__Given task__
Please quote the listing below word for word, starting at the line containing "You are a computer-use agent." and continuing through the line containing "pyautogui.click(x=1035, y=82)".

**** Records provided

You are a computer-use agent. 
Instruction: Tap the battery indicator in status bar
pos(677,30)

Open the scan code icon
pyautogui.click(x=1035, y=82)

********
**** Records provided

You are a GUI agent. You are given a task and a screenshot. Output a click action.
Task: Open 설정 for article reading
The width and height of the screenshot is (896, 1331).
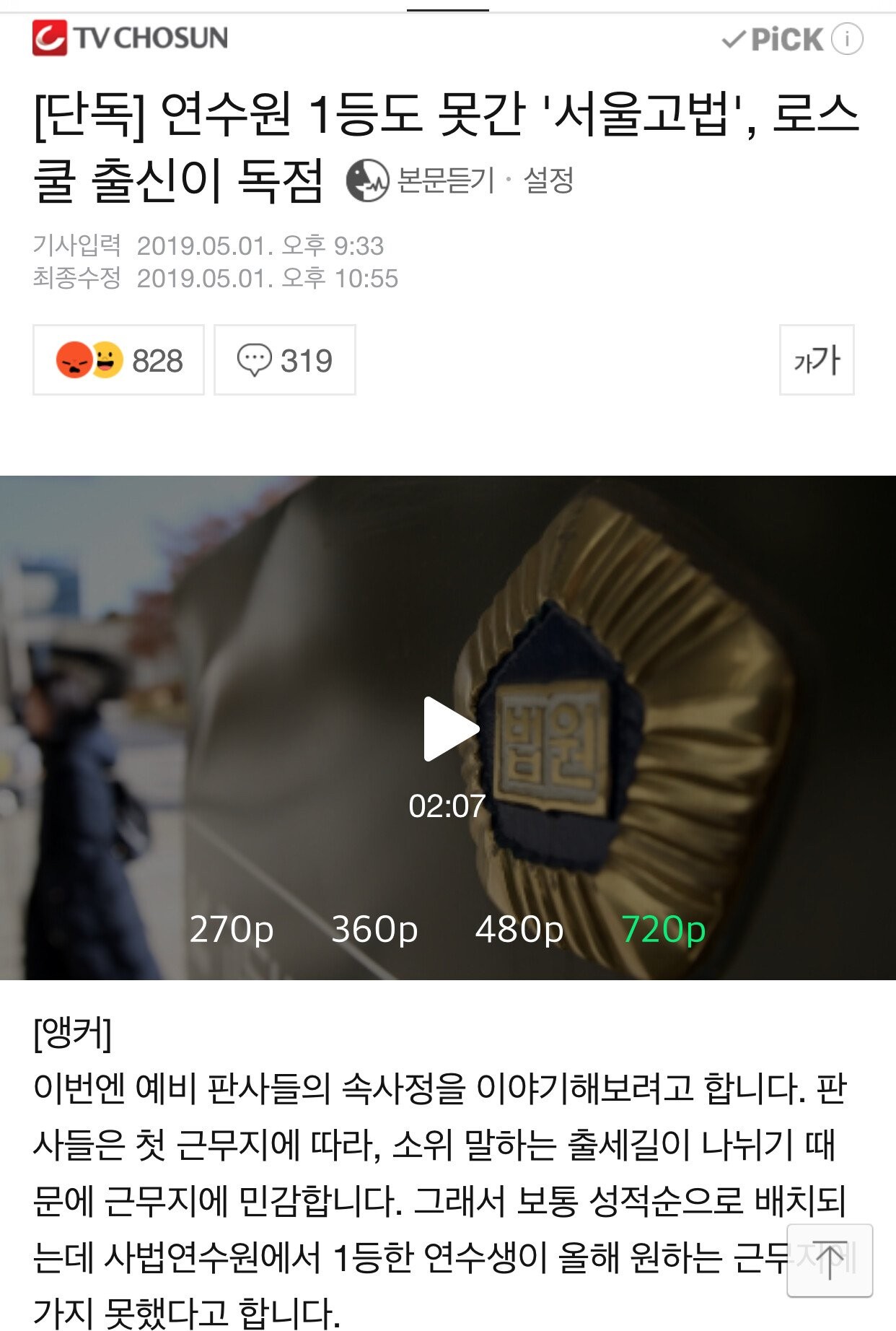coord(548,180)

********

__Response to this exercise__
You are a computer-use agent. 
Instruction: Tap the battery indicator in status bar
pos(677,30)

Open the scan code icon
pyautogui.click(x=1035, y=82)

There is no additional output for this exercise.